> ACTIVITY: Would you give again, exactly, the lines running from the line with "Given: Click into the Last Name field" to the end of the data below, both included?

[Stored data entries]
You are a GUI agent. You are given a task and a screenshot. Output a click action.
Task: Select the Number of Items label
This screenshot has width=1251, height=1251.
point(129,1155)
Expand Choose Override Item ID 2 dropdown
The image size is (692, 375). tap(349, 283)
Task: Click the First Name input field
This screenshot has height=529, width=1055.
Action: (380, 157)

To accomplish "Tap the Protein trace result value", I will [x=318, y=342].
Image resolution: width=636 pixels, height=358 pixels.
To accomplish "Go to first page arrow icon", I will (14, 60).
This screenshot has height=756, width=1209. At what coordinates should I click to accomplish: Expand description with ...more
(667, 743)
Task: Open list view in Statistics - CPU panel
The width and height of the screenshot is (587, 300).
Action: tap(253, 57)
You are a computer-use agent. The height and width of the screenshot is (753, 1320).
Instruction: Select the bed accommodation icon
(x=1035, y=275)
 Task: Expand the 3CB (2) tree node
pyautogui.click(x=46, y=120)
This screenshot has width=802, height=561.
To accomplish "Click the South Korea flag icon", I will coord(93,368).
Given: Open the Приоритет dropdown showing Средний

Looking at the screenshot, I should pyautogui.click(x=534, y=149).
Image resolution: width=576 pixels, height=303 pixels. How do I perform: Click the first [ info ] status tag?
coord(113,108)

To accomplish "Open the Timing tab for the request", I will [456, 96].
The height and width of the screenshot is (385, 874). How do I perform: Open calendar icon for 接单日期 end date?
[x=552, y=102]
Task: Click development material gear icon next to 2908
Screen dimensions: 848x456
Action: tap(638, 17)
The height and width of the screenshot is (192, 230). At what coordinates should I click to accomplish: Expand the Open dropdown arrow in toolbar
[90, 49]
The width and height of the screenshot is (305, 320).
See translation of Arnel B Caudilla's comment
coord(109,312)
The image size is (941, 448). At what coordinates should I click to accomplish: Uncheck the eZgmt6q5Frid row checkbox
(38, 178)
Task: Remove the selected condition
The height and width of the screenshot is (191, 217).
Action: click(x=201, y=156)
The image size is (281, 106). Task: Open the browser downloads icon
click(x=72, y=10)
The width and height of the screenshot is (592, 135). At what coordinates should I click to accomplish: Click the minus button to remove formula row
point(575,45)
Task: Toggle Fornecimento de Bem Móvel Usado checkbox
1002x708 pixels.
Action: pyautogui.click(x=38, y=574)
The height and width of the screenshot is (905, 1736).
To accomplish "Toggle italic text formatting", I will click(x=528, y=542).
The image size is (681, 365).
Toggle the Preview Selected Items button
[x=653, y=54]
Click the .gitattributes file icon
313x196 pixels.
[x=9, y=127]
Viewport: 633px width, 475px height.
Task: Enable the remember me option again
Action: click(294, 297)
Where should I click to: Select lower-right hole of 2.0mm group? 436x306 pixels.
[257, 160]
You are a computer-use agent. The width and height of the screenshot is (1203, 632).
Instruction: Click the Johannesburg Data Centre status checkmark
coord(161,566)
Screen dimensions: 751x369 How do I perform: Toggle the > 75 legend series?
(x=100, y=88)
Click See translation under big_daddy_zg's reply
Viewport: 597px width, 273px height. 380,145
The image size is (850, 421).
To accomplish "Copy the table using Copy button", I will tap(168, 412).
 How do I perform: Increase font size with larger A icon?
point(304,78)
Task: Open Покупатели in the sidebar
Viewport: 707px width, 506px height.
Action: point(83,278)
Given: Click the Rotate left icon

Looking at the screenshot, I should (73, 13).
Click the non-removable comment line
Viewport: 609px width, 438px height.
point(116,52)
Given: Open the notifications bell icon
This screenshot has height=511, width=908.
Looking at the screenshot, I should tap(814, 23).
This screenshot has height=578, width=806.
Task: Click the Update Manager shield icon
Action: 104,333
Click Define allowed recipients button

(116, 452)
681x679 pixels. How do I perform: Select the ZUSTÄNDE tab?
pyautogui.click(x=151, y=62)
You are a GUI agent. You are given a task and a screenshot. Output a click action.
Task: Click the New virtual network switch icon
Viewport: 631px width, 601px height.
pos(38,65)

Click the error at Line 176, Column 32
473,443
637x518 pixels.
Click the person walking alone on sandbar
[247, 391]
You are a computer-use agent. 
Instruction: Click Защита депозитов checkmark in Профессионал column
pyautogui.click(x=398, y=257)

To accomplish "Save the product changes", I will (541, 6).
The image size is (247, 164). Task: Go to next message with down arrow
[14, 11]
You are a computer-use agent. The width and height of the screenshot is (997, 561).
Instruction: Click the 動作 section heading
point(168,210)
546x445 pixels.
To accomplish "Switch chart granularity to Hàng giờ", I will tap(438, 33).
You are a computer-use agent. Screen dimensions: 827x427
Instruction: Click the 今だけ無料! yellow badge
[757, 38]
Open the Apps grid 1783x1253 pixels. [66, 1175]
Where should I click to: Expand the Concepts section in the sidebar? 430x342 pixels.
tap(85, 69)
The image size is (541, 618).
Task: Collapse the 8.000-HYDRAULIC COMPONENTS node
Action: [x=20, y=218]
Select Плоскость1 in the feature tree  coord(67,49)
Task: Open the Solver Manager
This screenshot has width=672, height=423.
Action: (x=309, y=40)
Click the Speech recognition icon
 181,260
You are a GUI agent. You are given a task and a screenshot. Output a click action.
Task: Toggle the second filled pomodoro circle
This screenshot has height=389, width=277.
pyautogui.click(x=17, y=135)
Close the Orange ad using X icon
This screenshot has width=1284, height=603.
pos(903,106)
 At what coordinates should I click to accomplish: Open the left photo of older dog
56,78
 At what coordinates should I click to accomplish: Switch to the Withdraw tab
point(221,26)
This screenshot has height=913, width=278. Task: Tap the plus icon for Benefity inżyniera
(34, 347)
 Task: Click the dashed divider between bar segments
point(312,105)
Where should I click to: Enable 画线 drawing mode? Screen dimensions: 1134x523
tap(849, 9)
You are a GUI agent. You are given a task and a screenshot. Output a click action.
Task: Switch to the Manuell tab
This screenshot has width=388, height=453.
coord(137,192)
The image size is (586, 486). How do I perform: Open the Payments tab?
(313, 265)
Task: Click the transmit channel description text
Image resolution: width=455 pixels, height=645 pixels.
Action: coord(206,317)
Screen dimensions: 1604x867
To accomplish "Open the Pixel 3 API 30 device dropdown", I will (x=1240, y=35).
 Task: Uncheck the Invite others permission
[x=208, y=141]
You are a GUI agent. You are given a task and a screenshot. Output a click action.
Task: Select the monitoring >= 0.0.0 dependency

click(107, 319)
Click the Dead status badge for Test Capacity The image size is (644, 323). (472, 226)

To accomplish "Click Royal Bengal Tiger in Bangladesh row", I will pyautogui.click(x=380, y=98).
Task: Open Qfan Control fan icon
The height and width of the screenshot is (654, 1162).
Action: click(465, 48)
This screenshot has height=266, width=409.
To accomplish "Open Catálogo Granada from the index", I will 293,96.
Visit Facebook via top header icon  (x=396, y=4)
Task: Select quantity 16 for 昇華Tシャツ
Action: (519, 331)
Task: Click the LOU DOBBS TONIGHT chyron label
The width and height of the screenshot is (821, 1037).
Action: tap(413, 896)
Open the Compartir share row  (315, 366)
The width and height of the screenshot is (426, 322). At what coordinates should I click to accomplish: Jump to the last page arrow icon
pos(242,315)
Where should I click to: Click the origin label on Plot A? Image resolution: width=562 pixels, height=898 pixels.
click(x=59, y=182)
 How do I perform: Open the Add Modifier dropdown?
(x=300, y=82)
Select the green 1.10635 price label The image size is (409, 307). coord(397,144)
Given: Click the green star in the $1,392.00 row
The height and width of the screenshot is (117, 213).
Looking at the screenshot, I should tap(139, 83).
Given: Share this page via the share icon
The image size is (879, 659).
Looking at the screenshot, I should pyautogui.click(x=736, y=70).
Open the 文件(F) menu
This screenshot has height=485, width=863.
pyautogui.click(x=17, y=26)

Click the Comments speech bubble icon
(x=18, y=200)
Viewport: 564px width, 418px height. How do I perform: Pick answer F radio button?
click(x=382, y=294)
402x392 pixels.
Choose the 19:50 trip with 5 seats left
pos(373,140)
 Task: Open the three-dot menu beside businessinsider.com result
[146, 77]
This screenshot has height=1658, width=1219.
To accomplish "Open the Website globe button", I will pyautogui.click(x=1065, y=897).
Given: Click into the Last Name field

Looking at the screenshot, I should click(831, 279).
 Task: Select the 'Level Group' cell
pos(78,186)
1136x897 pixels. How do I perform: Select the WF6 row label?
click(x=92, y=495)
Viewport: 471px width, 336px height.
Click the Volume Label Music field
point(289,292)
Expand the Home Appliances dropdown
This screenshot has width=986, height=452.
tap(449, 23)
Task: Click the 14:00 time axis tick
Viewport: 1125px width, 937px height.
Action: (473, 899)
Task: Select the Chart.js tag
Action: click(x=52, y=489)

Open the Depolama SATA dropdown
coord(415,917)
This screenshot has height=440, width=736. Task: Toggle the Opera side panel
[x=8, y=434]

> EXERCISE ANSWER:
Given: Click into the Last Name field

Looking at the screenshot, I should click(831, 279).
 Task: Select the 'Level Group' cell
pos(78,186)
1136x897 pixels. How do I perform: Select the WF6 row label?
click(x=92, y=495)
Viewport: 471px width, 336px height.
Click the Volume Label Music field
point(289,292)
Expand the Home Appliances dropdown
This screenshot has width=986, height=452.
tap(449, 23)
Task: Click the 14:00 time axis tick
Viewport: 1125px width, 937px height.
Action: (473, 899)
Task: Select the Chart.js tag
Action: click(x=52, y=489)

Open the Depolama SATA dropdown
coord(415,917)
This screenshot has height=440, width=736. Task: Toggle the Opera side panel
[x=8, y=434]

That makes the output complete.